** Data in this exercise follows **

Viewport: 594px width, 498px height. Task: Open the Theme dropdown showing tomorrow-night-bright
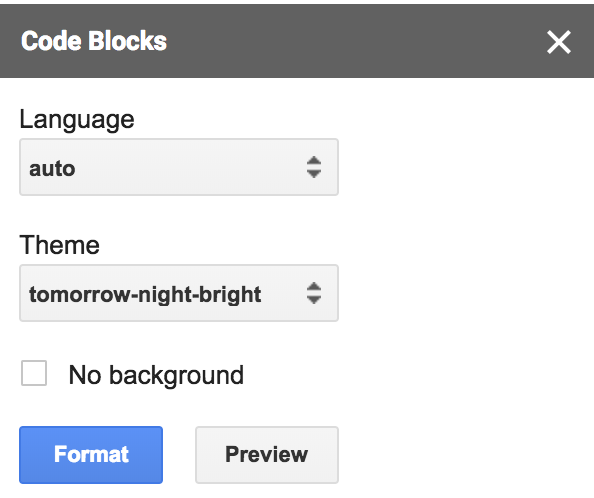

** End of Data in this exercise **
** Data in this exercise follows **

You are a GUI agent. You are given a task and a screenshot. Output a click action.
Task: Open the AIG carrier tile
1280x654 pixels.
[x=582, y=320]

** End of Data in this exercise **
** Data in this exercise follows **

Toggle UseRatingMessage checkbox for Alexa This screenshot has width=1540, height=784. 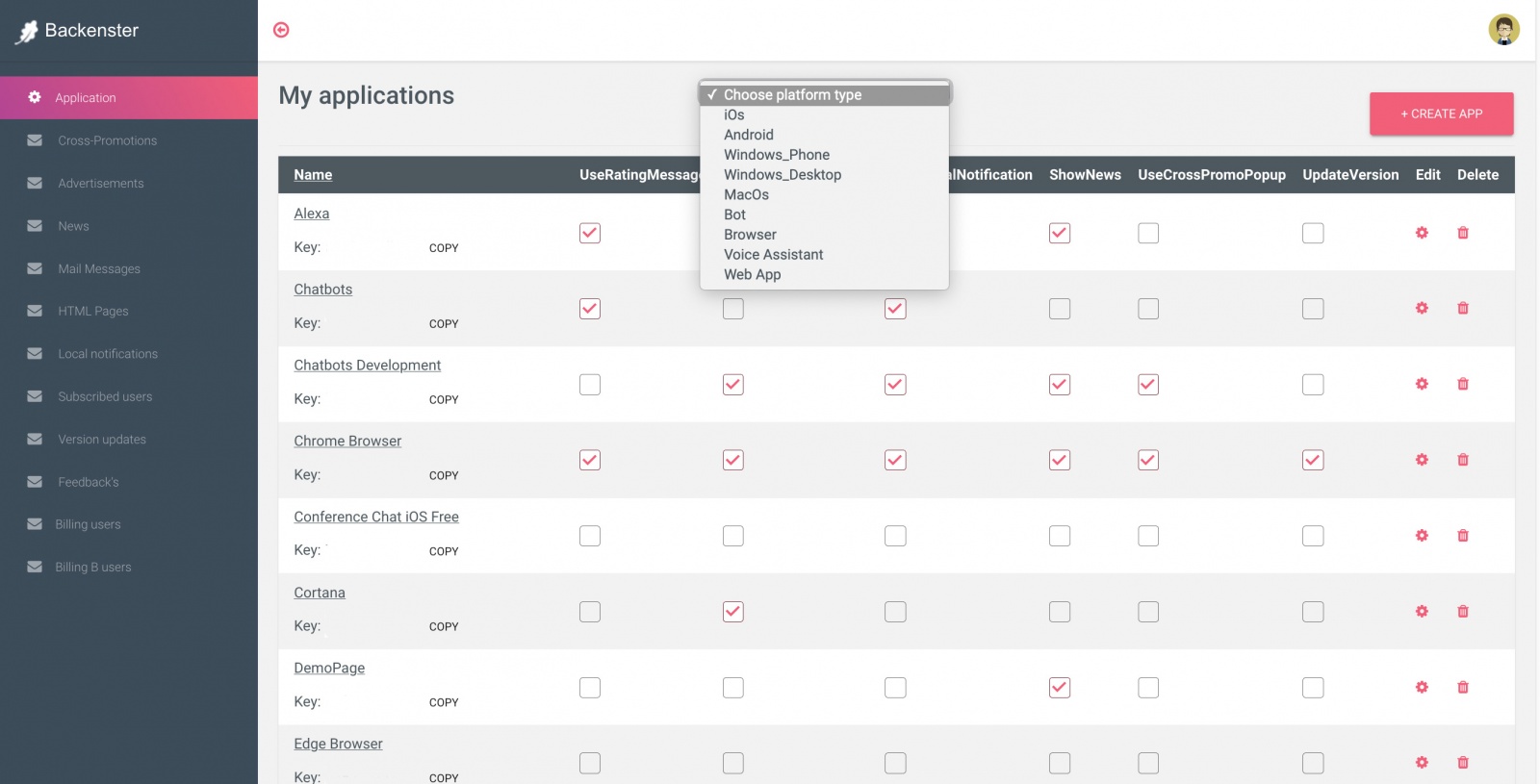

** End of Data in this exercise **

-- Aim of the exercise --
In the records above, how many lines hold the string "Open"? Only the number should be given.

-- Task answer --
2